The sheer numbers are telling: For the most part, societies treat their constitutions instrumentally. When these legal-political orders break down or social upheaval brings new elites and alliances to power, old texts often are jettisoned, and new ones written. 

But this is not how most Americans treat their federal constitution. 

If you grew up in the United States around the turn of the twenty-first century, you might well have assumed, instead, that the American constitutional system stood at the apex of liberal democratic ideals. 

The constitution itself inspires almost religious devotion. Politicians of every party routinely praise its genius. This eighteenth-century document, so the argument goes, highlights how the U.S. from the founding has been engaged in what Barack Obama called “an improbable experiment in democracy” grounded on principles of equality, self-government, and personal liberty. It is the key to what makes America “exceptional,” the foundation of our “shining city on a hill” and the reason the country offers a universal model of what Abraham Lincoln called “government of the people, by the people, for the people.”

Such a culture of veneration is especially jarring today given the U.S.’s obvious anti-democratic dysfunctions: Presidents elected with a minority of votes; a national Senate that gives vastly more power to voters in Wyoming than California; a Supreme Court that treats private corporations as persons with rights. 

The American system has long been characterized by the proliferation of corporate money and by checks on popular authority from the Senate to gerrymandering in the House of Representatives, to the blocked constitutional amendment route, and from widespread practices of voter disenfranchisement to the distortions of the judicial appointments process and the dramatic power a small coterie of lifetime federal judges exercise over legal-political life. 

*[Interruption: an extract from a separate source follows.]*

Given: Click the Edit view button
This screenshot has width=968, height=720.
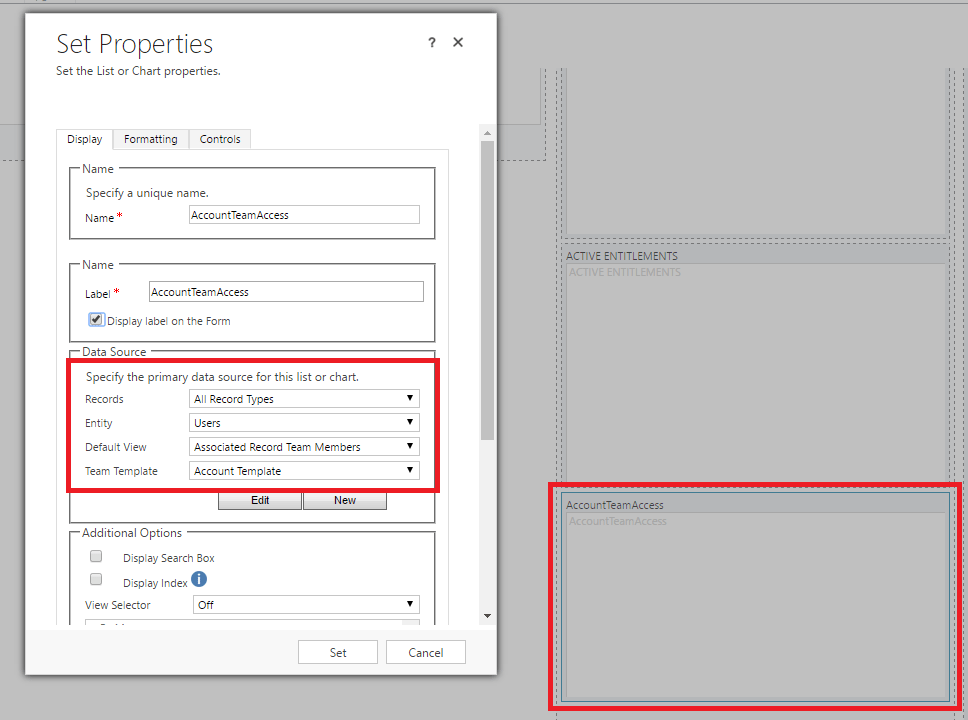Looking at the screenshot, I should click(260, 500).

All of this has made it increasingly apparent that, rather than reflecting actual mass sentiment, the federal constitution at best promotes paralysis. At worst, it entrenches the interests of a wealthy and white minority coalition within the Republican party, a coalition that enjoys a veto power well beyond its actual public support. 

Given its manifest flaws, how did Americans come to revere this written document as nearly perfect?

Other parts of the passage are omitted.